Based on the first of Gideon Defoe's collection of children's books about aptly named The Pirate Captain, An Adventure With Scientists sees him attempt to win the Pirate Captain Of The Year award after years of humiliation and failure. But, on raiding Charles Darwin's ship, The Pirate Captain instead becomes embroiled in a scheme to win Scientist of the Year and comes up against the film's villain, Queen Victoria, hater of all things Pirate.

Far from being terrifying, The Pirate Captain has a pleasant face and a seemingly gentle nature. It's hard to imagine him terrorising anyone to add to his swag. Hugh Grant voices him perfectly, making him an unlikely winner who the audience roots for from the beginning. Imelda Staunton is also outstanding as the voice of furious Queen Victoria, who becomes the most memorable character of the whole film.

But, whilst some of Pirates! supporting characters are exciting and it's disappointing that we get to see very little of them (such as rivals Black Bellamy, Cutlass Liz and crew member Pirate With Gout) others (such as Number Two and Albino Pirate), verge on boring and annoying.

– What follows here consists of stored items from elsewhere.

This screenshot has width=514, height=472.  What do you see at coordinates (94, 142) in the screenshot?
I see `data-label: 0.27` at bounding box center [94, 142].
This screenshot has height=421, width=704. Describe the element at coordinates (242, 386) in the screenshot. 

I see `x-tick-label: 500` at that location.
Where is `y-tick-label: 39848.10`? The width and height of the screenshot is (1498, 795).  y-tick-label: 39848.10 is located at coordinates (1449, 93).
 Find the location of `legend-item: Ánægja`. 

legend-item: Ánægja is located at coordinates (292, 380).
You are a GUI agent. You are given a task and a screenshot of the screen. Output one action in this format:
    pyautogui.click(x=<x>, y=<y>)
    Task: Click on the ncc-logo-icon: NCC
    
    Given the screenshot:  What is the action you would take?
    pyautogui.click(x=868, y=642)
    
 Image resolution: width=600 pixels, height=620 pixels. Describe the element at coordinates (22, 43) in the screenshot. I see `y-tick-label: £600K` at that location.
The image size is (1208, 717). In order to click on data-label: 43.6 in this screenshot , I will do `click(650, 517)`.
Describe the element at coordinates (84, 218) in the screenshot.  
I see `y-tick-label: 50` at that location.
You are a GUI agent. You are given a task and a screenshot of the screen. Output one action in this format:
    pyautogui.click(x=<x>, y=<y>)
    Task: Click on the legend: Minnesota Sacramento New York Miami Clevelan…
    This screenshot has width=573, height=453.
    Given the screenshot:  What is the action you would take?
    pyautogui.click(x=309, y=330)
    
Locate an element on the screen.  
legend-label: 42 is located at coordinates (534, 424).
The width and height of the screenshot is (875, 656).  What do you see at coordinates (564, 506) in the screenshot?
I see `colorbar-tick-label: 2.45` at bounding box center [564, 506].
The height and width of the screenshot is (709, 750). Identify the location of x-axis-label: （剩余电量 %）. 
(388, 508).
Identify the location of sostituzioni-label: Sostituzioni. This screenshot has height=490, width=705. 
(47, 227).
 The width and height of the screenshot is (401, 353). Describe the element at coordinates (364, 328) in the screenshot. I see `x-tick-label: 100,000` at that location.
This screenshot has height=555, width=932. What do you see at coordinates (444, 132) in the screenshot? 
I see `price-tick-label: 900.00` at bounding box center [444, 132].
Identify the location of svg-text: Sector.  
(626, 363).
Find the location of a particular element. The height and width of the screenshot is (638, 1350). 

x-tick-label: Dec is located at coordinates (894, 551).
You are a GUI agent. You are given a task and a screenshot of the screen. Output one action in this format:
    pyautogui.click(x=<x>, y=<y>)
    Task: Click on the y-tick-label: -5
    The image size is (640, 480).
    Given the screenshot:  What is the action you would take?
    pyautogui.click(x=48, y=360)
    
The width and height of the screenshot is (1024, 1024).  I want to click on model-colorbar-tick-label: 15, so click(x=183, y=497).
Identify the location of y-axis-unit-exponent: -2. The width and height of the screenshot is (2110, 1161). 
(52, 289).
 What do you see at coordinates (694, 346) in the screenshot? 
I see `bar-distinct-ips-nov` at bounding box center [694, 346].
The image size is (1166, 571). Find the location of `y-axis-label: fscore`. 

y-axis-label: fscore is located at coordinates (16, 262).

The Pirates! is full of Aardman's quirky sense of humour and is brimming with typically British jokes (including a lovely biscuit dunking tea gag). Of course this is just what we would expect from the Wallace and Gromit creators. The film's backgrounds are littered with puns that spill out into Pirates! advertising - even the film's website sports a traditionally styled 'Welcome to Blood Island, twinned with Weston-Super-Mare' sign. And, being backed by a Brit-Pop soundtrack makes Pirates! even more unusual.

But Pirates! quality humour is also mixed with a great deal of silliness too. Darwin is portrayed as a nerd with no hope of getting a girlfriend and the ship's crew are smitten with 'ham night'. There's also a strange jumble of historical time periods that nitpickers will find hard to swallow, particularly as the film's characters claim this is 'our most educational adventure ever'. For instance, The Pirate Captain makes a phone sign and uses modern street talk, while Queen Victoria herself reels off a speech based on one given by Queen Elizabeth I. But this is merely part of Pirates! unique style.

Pirates! is not on a par with the originality and brilliance of Wallace and Gromit but it does have a charm of its own. With laughs for both adults and children, The Pirates! In An Adventure With Scientists is a fine choice for the Easter break.